- [Dataset content]
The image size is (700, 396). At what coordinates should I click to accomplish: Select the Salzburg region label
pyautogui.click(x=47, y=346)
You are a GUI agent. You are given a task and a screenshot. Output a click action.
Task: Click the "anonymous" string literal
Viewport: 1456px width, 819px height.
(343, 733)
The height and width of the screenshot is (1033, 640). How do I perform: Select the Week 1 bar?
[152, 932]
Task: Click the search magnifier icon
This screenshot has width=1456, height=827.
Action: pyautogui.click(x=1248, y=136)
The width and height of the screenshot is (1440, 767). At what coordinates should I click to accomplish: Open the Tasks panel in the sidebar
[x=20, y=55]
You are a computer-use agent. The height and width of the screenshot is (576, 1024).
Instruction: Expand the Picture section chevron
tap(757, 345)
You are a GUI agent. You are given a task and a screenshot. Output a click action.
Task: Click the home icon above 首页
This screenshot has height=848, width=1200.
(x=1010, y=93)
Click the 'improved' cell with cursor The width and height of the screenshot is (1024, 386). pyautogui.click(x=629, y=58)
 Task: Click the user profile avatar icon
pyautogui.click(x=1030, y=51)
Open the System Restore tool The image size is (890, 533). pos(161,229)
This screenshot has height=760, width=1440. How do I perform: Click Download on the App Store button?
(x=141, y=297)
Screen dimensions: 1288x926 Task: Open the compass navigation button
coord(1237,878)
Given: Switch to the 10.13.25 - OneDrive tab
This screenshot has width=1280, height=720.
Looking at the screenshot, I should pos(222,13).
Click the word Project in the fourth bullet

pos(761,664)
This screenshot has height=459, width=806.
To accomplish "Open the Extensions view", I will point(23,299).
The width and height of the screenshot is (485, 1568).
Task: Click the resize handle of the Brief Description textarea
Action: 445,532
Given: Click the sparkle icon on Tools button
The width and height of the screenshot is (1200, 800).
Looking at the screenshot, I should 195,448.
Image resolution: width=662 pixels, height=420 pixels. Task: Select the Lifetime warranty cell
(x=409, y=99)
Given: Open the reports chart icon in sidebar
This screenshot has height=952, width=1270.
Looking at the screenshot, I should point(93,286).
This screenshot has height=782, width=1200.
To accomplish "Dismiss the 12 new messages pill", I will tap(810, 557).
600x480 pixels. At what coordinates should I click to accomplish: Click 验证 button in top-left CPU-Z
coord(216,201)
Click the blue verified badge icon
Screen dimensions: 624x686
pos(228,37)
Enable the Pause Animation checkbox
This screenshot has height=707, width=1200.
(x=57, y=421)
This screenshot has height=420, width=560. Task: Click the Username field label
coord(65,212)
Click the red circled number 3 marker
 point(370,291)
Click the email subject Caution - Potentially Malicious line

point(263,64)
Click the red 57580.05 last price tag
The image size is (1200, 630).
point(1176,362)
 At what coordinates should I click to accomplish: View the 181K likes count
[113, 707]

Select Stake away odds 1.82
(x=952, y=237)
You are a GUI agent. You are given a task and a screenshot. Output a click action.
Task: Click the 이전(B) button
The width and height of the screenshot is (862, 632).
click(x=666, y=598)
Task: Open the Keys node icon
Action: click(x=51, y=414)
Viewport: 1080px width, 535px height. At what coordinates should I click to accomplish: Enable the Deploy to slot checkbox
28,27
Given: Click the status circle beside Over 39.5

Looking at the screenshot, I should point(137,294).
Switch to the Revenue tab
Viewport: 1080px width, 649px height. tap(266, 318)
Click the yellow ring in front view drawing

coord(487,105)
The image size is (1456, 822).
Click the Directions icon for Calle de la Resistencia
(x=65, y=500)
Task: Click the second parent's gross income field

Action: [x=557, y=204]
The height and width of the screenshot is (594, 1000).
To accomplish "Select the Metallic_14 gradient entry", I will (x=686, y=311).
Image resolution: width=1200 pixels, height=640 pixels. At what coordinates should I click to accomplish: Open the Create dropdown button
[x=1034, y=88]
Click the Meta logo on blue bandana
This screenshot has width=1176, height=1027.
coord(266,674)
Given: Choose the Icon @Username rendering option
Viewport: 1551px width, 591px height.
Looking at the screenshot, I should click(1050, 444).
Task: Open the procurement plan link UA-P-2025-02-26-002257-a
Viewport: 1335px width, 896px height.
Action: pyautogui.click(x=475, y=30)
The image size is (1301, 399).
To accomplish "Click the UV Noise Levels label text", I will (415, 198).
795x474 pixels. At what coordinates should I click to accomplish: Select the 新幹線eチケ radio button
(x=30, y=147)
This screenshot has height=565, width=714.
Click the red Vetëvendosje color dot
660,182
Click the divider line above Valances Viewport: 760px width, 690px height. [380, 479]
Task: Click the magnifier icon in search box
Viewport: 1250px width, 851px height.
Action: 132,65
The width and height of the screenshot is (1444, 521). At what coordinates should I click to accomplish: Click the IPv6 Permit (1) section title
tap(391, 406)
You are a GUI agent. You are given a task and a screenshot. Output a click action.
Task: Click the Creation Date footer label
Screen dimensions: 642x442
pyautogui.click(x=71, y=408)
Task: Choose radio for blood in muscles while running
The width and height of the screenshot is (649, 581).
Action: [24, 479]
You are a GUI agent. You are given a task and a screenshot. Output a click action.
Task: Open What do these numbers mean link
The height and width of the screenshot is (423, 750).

- [The task]
In this exercise, every line of the listing is to be output exactly.

- [Your response]
The image size is (700, 396). At what coordinates should I click to accomplish: Select the Salzburg region label
pyautogui.click(x=47, y=346)
You are a GUI agent. You are given a task and a screenshot. Output a click action.
Task: Click the "anonymous" string literal
Viewport: 1456px width, 819px height.
(343, 733)
The height and width of the screenshot is (1033, 640). How do I perform: Select the Week 1 bar?
[152, 932]
Task: Click the search magnifier icon
This screenshot has width=1456, height=827.
Action: pyautogui.click(x=1248, y=136)
The width and height of the screenshot is (1440, 767). At what coordinates should I click to accomplish: Open the Tasks panel in the sidebar
[x=20, y=55]
You are a computer-use agent. The height and width of the screenshot is (576, 1024).
Instruction: Expand the Picture section chevron
tap(757, 345)
You are a GUI agent. You are given a task and a screenshot. Output a click action.
Task: Click the home icon above 首页
This screenshot has height=848, width=1200.
(x=1010, y=93)
Click the 'improved' cell with cursor The width and height of the screenshot is (1024, 386). pyautogui.click(x=629, y=58)
 Task: Click the user profile avatar icon
pyautogui.click(x=1030, y=51)
Open the System Restore tool The image size is (890, 533). pos(161,229)
This screenshot has height=760, width=1440. How do I perform: Click Download on the App Store button?
(x=141, y=297)
Screen dimensions: 1288x926 Task: Open the compass navigation button
coord(1237,878)
Given: Switch to the 10.13.25 - OneDrive tab
This screenshot has width=1280, height=720.
Looking at the screenshot, I should pos(222,13).
Click the word Project in the fourth bullet

pos(761,664)
This screenshot has height=459, width=806.
To accomplish "Open the Extensions view", I will point(23,299).
The width and height of the screenshot is (485, 1568).
Task: Click the resize handle of the Brief Description textarea
Action: 445,532
Given: Click the sparkle icon on Tools button
The width and height of the screenshot is (1200, 800).
Looking at the screenshot, I should 195,448.
Image resolution: width=662 pixels, height=420 pixels. Task: Select the Lifetime warranty cell
(x=409, y=99)
Given: Open the reports chart icon in sidebar
This screenshot has height=952, width=1270.
Looking at the screenshot, I should point(93,286).
This screenshot has height=782, width=1200.
To accomplish "Dismiss the 12 new messages pill", I will tap(810, 557).
600x480 pixels. At what coordinates should I click to accomplish: Click 验证 button in top-left CPU-Z
coord(216,201)
Click the blue verified badge icon
Screen dimensions: 624x686
pos(228,37)
Enable the Pause Animation checkbox
This screenshot has height=707, width=1200.
(x=57, y=421)
This screenshot has height=420, width=560. Task: Click the Username field label
coord(65,212)
Click the red circled number 3 marker
 point(370,291)
Click the email subject Caution - Potentially Malicious line

point(263,64)
Click the red 57580.05 last price tag
The image size is (1200, 630).
point(1176,362)
 At what coordinates should I click to accomplish: View the 181K likes count
[113, 707]

Select Stake away odds 1.82
(x=952, y=237)
You are a GUI agent. You are given a task and a screenshot. Output a click action.
Task: Click the 이전(B) button
The width and height of the screenshot is (862, 632).
click(x=666, y=598)
Task: Open the Keys node icon
Action: click(x=51, y=414)
Viewport: 1080px width, 535px height. At what coordinates should I click to accomplish: Enable the Deploy to slot checkbox
28,27
Given: Click the status circle beside Over 39.5

Looking at the screenshot, I should point(137,294).
Switch to the Revenue tab
Viewport: 1080px width, 649px height. tap(266, 318)
Click the yellow ring in front view drawing

coord(487,105)
The image size is (1456, 822).
Click the Directions icon for Calle de la Resistencia
(x=65, y=500)
Task: Click the second parent's gross income field

Action: [x=557, y=204]
The height and width of the screenshot is (594, 1000).
To accomplish "Select the Metallic_14 gradient entry", I will (x=686, y=311).
Image resolution: width=1200 pixels, height=640 pixels. At what coordinates should I click to accomplish: Open the Create dropdown button
[x=1034, y=88]
Click the Meta logo on blue bandana
This screenshot has width=1176, height=1027.
coord(266,674)
Given: Choose the Icon @Username rendering option
Viewport: 1551px width, 591px height.
Looking at the screenshot, I should click(1050, 444).
Task: Open the procurement plan link UA-P-2025-02-26-002257-a
Viewport: 1335px width, 896px height.
Action: pyautogui.click(x=475, y=30)
The image size is (1301, 399).
To accomplish "Click the UV Noise Levels label text", I will (415, 198).
795x474 pixels. At what coordinates should I click to accomplish: Select the 新幹線eチケ radio button
(x=30, y=147)
This screenshot has height=565, width=714.
Click the red Vetëvendosje color dot
660,182
Click the divider line above Valances Viewport: 760px width, 690px height. [380, 479]
Task: Click the magnifier icon in search box
Viewport: 1250px width, 851px height.
Action: 132,65
The width and height of the screenshot is (1444, 521). At what coordinates should I click to accomplish: Click the IPv6 Permit (1) section title
tap(391, 406)
You are a GUI agent. You are given a task and a screenshot. Output a click action.
Task: Click the Creation Date footer label
Screen dimensions: 642x442
pyautogui.click(x=71, y=408)
Task: Choose radio for blood in muscles while running
The width and height of the screenshot is (649, 581).
Action: [24, 479]
You are a GUI agent. You are given a task and a screenshot. Output a click action.
Task: Open What do these numbers mean link
The height and width of the screenshot is (423, 750).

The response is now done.